Rédigé par des auteurs spécialisés Ooreka  À jour en octobre 2021

Sommaire

Vivre sans compte bancaire est possible, mais compliqué.

Légalement, il n’est pas obligatoire de détenir un compte en banque. C’est un droit, pas un devoir.

Le principal obstacle au fait de vivre sans compte bancaire est lié à la rémunération d’une activité salariée qui doit être payée par chèque ou virement dès lors que son montant excède 1 500 € net/mois.

Vivre sans compte bancaire : état des lieux

Selon une enquête du Centre de recherche pour l'étude et l'observation des conditions de vie (Crédoc), moins de 1 % de la population française n’était pas bancarisée à la fin 2009.

Cette statistique ne signifie pas que 0,66 des 66 millions de Français vivent volontairement hors du circuit bancaire. Elle inclut en effet des millions d’enfants et d’adolescents trop jeunes pour être bancarisés et des adultes en situation irrégulière non bancarisés.

Depuis la fin 2009, le nombre de personnes vivant sans domiciliation bancaire et donc sans accès à la monnaie scripturale (monnaie immatérielle et inscrite sur les comptes) a probablement diminué. Pour 2 raisons :

  • droit au compte : toute personne domiciliée en France, dépourvue d’un compte de dépôt, et qui s’est vue refuser l’ouverture d’un compte de dépôt par une banque, a le droit de demander à la Banque de France de désigner un établissement bancaire pour bénéficier d’un compte de dépôt (et du service bancaire associé). Cette procédure est valable même si le demandeur est interdit bancaire, inscrit au fichier des incidents de crédit aux particuliers ou au fichier central des chèques ou encore en situation de surendettement.
  • depuis 2015, le Compte-Nickel, qui s’ouvre chez les buralistes, permet à toutes les personnes, y compris celles exclues du système bancaire, de se doter d'une carte de paiement et d’un relevé d'identité bancaire (RIB).
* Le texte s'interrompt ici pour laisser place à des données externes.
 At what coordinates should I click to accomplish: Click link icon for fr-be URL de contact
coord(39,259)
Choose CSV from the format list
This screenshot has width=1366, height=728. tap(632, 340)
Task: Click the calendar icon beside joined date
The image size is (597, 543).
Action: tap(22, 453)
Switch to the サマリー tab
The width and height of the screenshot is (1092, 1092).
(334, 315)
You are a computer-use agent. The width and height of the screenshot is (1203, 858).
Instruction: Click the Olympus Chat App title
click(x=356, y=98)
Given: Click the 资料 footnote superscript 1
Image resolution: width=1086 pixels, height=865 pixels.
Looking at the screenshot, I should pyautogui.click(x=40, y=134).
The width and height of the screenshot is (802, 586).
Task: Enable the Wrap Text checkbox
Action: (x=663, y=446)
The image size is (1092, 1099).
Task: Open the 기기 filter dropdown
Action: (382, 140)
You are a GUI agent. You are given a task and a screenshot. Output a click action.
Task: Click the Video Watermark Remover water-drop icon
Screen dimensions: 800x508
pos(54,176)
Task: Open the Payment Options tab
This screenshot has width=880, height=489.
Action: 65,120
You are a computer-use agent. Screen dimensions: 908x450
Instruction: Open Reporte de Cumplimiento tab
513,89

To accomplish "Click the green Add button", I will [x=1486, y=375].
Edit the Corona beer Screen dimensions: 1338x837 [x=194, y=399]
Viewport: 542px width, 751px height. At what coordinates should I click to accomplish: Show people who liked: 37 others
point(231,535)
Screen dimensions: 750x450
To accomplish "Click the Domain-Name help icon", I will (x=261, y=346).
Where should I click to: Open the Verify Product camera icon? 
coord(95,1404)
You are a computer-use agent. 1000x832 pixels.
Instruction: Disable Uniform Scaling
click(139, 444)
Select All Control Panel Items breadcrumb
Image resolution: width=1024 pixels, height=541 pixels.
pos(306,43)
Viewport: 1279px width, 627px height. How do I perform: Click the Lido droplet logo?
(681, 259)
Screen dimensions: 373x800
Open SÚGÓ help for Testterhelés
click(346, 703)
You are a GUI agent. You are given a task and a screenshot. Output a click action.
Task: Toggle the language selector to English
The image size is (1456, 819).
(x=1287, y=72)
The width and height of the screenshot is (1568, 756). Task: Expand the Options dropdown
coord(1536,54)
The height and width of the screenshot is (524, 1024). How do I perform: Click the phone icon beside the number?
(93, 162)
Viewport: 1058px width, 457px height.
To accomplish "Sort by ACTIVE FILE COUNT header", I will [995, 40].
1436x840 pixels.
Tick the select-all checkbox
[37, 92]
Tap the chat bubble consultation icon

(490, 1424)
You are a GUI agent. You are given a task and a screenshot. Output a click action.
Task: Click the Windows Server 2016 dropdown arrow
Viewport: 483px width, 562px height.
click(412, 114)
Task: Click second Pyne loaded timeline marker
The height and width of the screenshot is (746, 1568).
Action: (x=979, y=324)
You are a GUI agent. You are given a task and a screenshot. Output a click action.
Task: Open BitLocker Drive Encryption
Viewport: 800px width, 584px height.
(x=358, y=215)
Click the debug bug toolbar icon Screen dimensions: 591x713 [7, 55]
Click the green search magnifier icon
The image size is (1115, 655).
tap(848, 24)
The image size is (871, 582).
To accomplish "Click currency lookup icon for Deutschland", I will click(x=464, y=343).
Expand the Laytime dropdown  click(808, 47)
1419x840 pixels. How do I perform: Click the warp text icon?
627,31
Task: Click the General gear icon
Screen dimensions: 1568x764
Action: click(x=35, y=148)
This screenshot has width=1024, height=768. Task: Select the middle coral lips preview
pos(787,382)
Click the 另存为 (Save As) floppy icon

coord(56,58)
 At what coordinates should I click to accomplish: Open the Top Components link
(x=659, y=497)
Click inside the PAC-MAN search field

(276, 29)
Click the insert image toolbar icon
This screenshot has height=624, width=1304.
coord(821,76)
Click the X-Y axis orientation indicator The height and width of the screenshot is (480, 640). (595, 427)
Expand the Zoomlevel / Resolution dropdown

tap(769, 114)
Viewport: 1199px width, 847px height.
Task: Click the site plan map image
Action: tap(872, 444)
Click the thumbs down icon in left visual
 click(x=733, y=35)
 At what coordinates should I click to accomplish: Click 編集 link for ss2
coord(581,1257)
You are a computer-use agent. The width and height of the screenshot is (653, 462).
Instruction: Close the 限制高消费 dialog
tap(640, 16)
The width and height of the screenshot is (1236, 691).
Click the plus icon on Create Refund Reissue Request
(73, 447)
Vivre sans compte bancaire : obstacles

Ne pas disposer d’un compte bancaire est un facteur de désocialisation puisque les chèques, cartes, virements, etc., sont des modes de paiement dominants.

Toutefois, parce qu’ils refusent de payer des frais bancaires qu’ils jugent excessifs ou refusent de dépendre d’une banque, certains particuliers parviennent à vivre sans compte de dépôt.

En pratique, ce choix complique les actes financiers du quotidien.

Salaire

Le versement d'un salaire doit obligatoirement être fait par chèque barré ou virement sur un compte bancaire ou postal si son montant excède 1 500 € net/mois. Si la somme due est inférieure ou égale à ce montant, le salarié peut demander à être payé en espèces.

Prestations sociales

L’indemnisation du chômage, les aides au logement, les minima sociaux (RSA, minimum vieillesse, etc.) sont versées par virement et nécessitent d’être bancarisé. De même, le remboursement des frais médicaux par la sécurité sociale s’effectue sous forme de virement.

L’article R. 362-1 du Code de la sécurité sociale donne toutefois la possibilité à un allocataire de demander à ce que ses remboursements soient effectués sur le compte bancaire d’un tiers. Après accord de la CPAM (Caisse Primaire d’Assurance Maladie) cette autorisation peut concerner les indemnités journalières liées à un arrêt de travail.

Gros achat

Si le montant d’un paiement en espèces entre particuliers (achat d'une voiture ou d'un tableau par exemple) n'est pas limité, il est en revanche interdit de payer en liquide un professionnel (commerçant, entrepreneur, etc.) au-delà de 1 000 € (15 000 € en cas de domiciliation fiscale à l’étranger) ;

Factures

Certains fournisseurs donnent à leurs clients la possibilité de les payer en espèces, mais d’autres refusent les versements en liquide. Il reste toutefois possible de les payer par TIP SEPA (titre interbancaire de paiement).